Bringing them down to earth is a different matter, and Mullery does not believe that the salary cap proposed by Wigan's chairman, Dave Whelan, will do the job, partly because of the handicap to English teams competing in Europe ("like a few years back, when we could only have four non-English players"), and partly because of European labour laws. "I don't know Dave Whelan at all, though he's a very successful businessman, but I don't think it will happen. The only thing that might do it is if a club actually goes bankrupt, and makes the others think."
As a member of the original squad of 40 for the 1966 World Cup, and a regular in the unsuccessful campaign in the heat of Mexico four years later (he scored in the memorable 3-2 quarter-final defeat by Germany), Mullery is a firm believer in domestic football being influenced one way or another by the fortunes of the national team. Studying England at present, he sees high-class players but is unconvinced by the manager, Sven Goran Eriksson.
"We saw in '66 that the whole nation was inspired, and everyone wanted to go to football the following season [when attendances increased by 1.7million]. We have as many talented individual players as I've seen for a long time, in every position. Ashley Cole is as good a left-back as there is in the world probably, and we've an abundance of central defenders, and two of the best midfielders in the world in Frank Lampard and Steven Gerrard, even if they've not quite clicked together.

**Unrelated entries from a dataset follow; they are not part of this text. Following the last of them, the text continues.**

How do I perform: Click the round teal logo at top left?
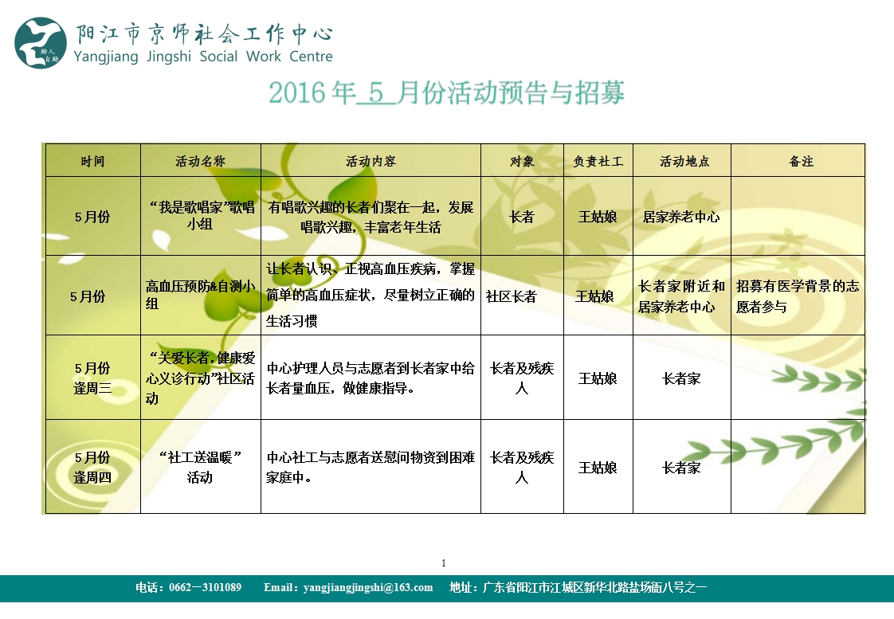(41, 43)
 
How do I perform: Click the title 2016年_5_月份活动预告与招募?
(446, 93)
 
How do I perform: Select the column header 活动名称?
(200, 161)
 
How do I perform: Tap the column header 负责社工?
(598, 161)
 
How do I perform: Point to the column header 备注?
(801, 161)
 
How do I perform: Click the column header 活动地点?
(684, 161)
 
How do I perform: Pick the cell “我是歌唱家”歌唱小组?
(201, 215)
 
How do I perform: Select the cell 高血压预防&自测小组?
(201, 295)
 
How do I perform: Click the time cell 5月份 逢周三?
(92, 378)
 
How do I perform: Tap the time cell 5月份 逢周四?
(92, 467)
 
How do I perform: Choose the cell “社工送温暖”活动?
(200, 467)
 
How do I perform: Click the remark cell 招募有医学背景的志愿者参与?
(798, 296)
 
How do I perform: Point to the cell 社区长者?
(512, 296)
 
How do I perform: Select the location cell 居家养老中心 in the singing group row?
(681, 217)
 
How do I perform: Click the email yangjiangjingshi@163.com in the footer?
(348, 588)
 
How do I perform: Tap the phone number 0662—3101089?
(206, 588)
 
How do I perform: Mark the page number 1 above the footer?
(444, 563)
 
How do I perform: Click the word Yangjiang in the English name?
(106, 57)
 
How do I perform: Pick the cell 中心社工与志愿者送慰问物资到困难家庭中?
(371, 467)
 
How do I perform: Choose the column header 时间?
(92, 161)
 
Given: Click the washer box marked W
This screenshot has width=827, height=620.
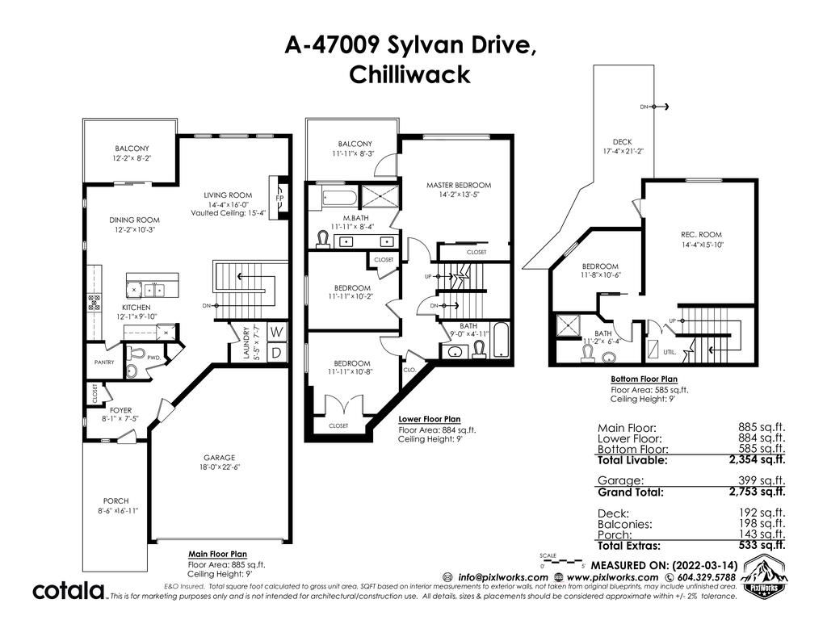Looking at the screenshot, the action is [276, 332].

"David Beckham is still one of the best crossers anywhere, and up front Michael Owen will score goals at any level and Wayne Rooney is the most talented footballer since Gazza. But I did say individual players. As a team we haven't seen the best of them. What bothered me most was when the manager decided to use 4-5-1 in a competitive game, against Wales. If we're having all these friendlies, why not try it then?"
Despite all the quibbles, he is still clearly in love with the game, only recently taking up an appointment as consultant to Crawley Town and becoming involved in a campaign to get a posthumous knighthood for his old Tottenham manager Bill Nicholson. "For as long as I can physically get there, I'll always go and see a live match. As for television, I can see that when you look at the amount there is on, there will be people saturated with it, but I absolutely love it.

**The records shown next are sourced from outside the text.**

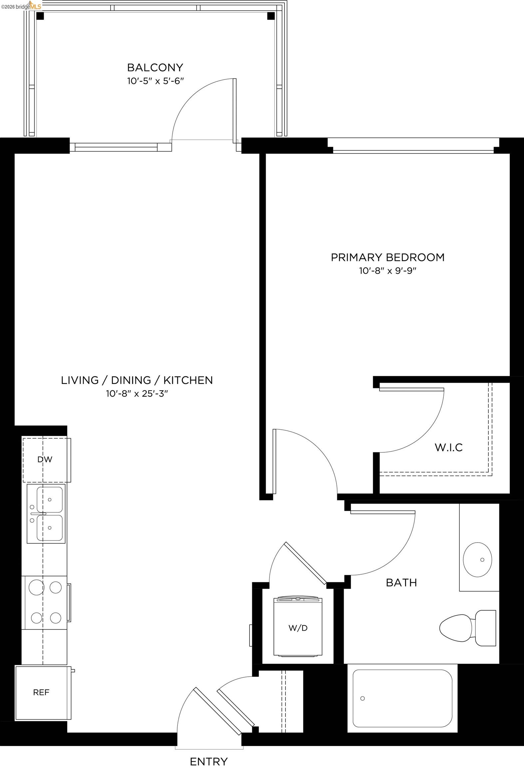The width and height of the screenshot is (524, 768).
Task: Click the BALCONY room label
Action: tap(155, 68)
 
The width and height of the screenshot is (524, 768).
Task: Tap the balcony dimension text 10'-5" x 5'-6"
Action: tap(155, 81)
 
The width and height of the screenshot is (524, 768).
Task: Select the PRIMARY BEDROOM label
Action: tap(387, 257)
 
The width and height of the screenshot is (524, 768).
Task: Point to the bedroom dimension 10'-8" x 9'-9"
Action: tap(387, 271)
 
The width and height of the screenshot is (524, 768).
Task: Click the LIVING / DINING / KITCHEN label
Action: tap(137, 380)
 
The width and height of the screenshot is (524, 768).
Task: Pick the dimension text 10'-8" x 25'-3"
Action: tap(137, 394)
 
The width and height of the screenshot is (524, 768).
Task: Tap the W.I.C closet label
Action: tap(449, 447)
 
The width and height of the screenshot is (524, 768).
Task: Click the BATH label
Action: tap(401, 583)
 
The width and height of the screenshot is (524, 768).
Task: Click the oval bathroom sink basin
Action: tap(477, 560)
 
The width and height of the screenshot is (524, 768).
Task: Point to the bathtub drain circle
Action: tap(362, 698)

"For anyone like me, it's seventh heaven. I'll sit and watch it every night and get a rollocking from my wife, who'll be in the other room. Now I've heard you're going to be able to watch football on your mobile phone. Even I'm not going to be doing that ... she'd hit me over the head with it."
There are limits, after all. But he will head for White Hart Lane and tomorrow night's meeting of his two former clubs with hope in his heart and a spring in his sexagenarian step, believing there is life in the old game yet.